Democratic Progressive Party (DPP) Chairperson Tsai Ing-wen (蔡英文) yesterday said the Presidential Office and Chinese Nationalist Party (KMT) presidential candidate Hung Hsiu-chu (洪秀柱) should refrain from politicking that would create further divisions in society.
“Taiwan is a nation with multiple ethnic groups, so everyone should learn to listen and understand when encountering someone who has a different view point on an issue, this is especially for politicians,” Tsai said.
“Politicians should learn their lessons from history to make the nation and the people more harmonious. It is not a good thing to manipulate differences between different groups of people for political gains,” she said.
Her comments came after Presidential Office spokesperson Charles Chen (陳以信) on Saturday called Tsai “hypocritical” after Tsai urged more tolerance and understanding of former president Lee Teng-hui’s (李登輝) remarks that Taiwan did not take part in the “War of Resistance Against Japan,” and that most of the Taiwanese who joined the Japanese Imperial Army during World War II believed that they were fighting for their motherland, which at the time was Japan.

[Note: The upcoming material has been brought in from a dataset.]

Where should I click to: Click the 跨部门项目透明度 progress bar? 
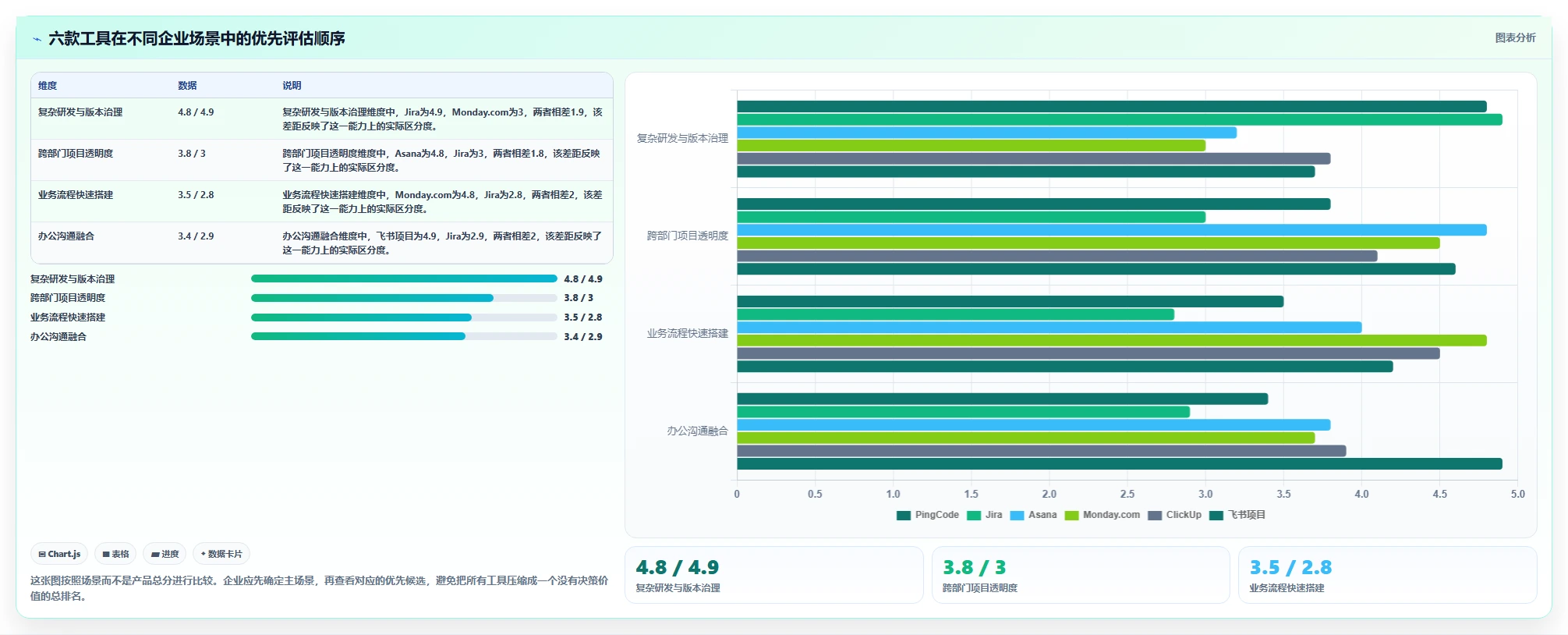(404, 298)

Hours later, Hung told a nighttime rally that if she is not elected next year, “Taiwan would be sold to Japan.”
Lee yesterday defended Tsai.
“[Tsai] is not hypocritical, she is hard-working, and that is why many people support her,” he said. “If you [President Ma Ying-jeou (馬英九)] are incapable, you should work harder. What good does it to do criticize others? Do you get more votes by lashing out at me? I do not believe so.”
In other developments, Taipei Mayor Ko Wen-je (柯文哲) said he had a brief chat with Lee at a fund-raising dinner in Taipei for the Lee Teng-hui Foundation on Saturday night.

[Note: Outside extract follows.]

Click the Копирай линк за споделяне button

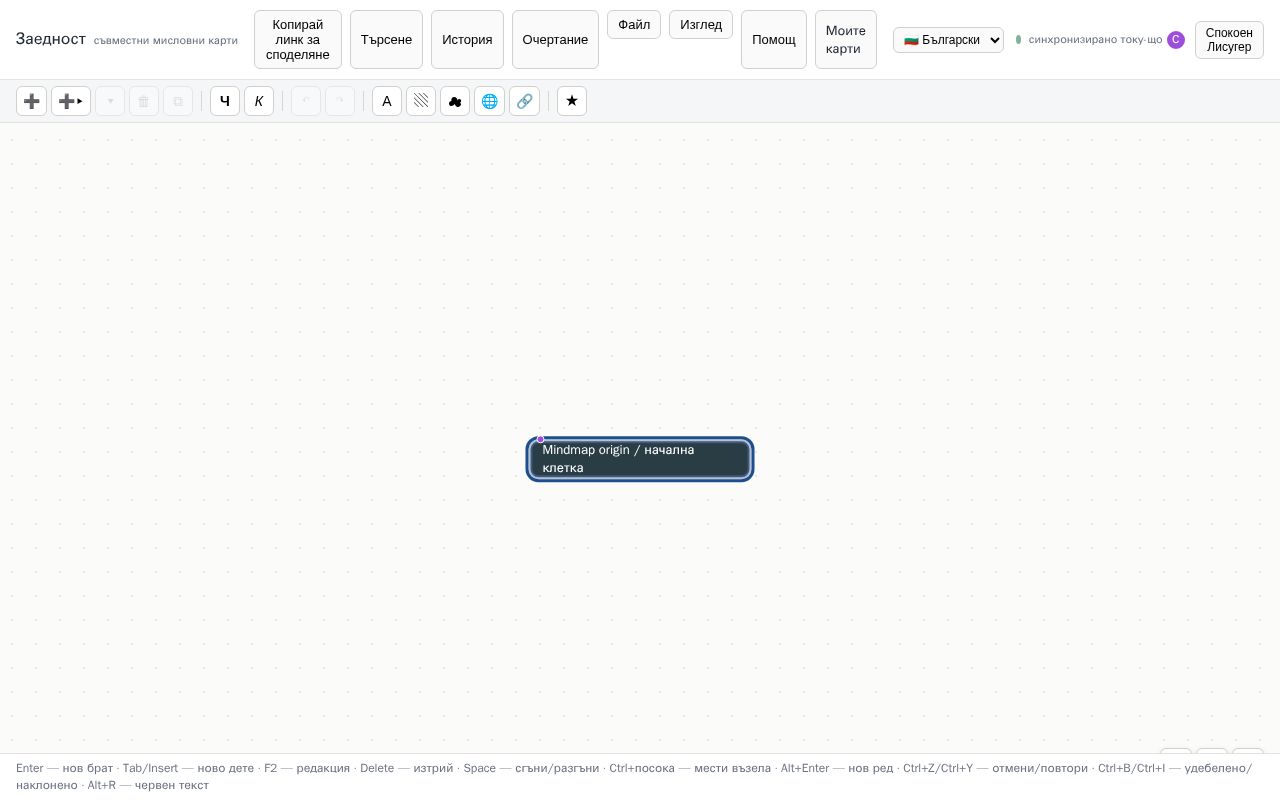click(x=298, y=40)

Asked what they discussed, Ko said that he simply wanted to express solidarity with the former president, adding that he does not think aggravating political tensions between the pan-green and pan-blue camps helps the elections.
“So it is beyond my understanding why Ma did that,” Ko said.

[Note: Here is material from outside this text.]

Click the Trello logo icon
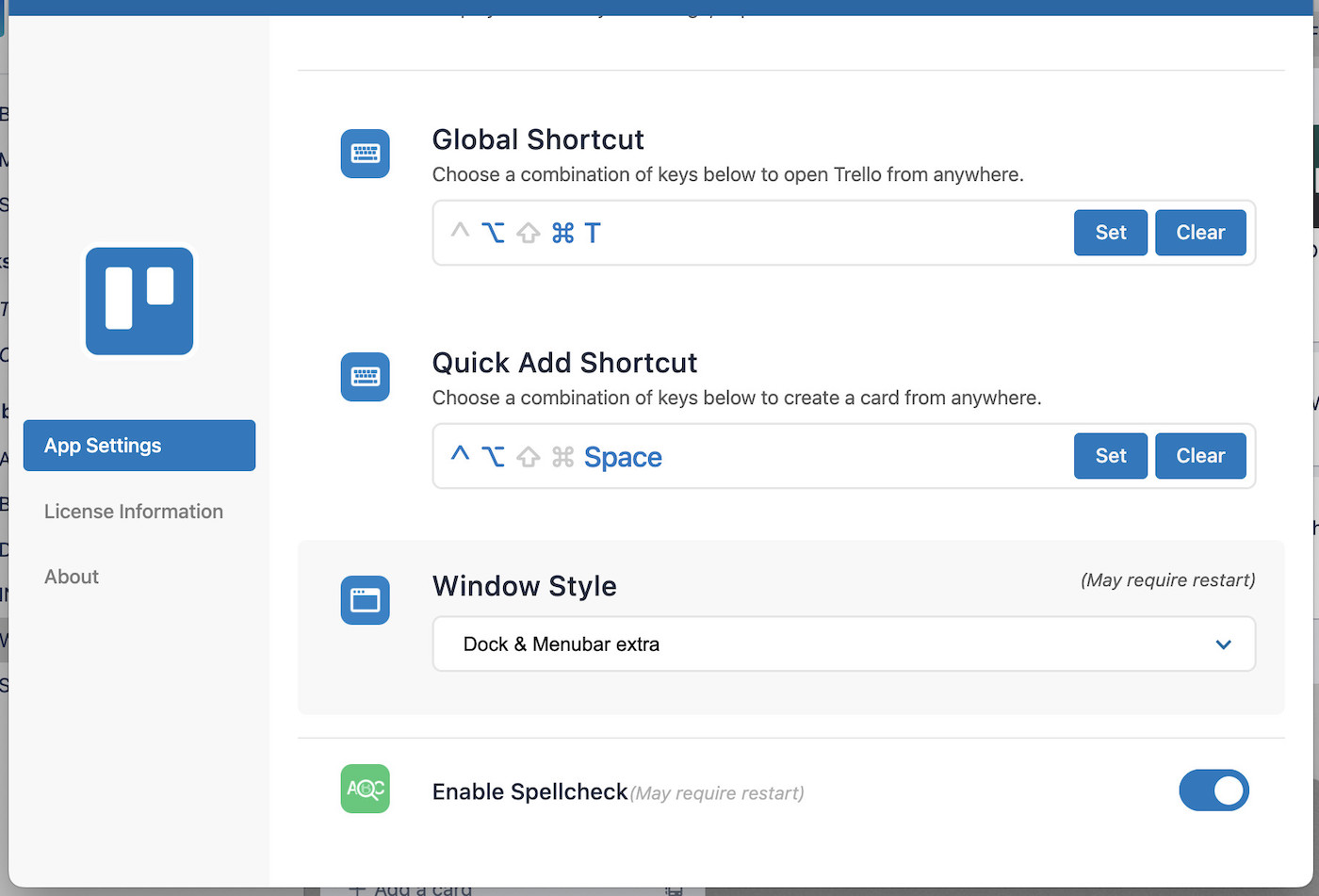1319x896 pixels. (138, 301)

Meanwhile, Tsai was asked to elaborate on the difference between her “alliance for governance” (執政大聯盟) proposal and People First Party Chairman James Soong’s (宋楚瑜) idea of a “cohabitation government,” and of the possibility of a DPP-KMT coalition.
“The ‘alliance for governance’ means that we would hope to form a stable majority with our friends who have the same objectives in the legislature, while also inviting people with similar beliefs and the same degree of sense of responsibility into the administration,” Tsai said. “We would welcome all talented people to join the administrative team to form a team that’s strong in execution as well as communicating with the public.”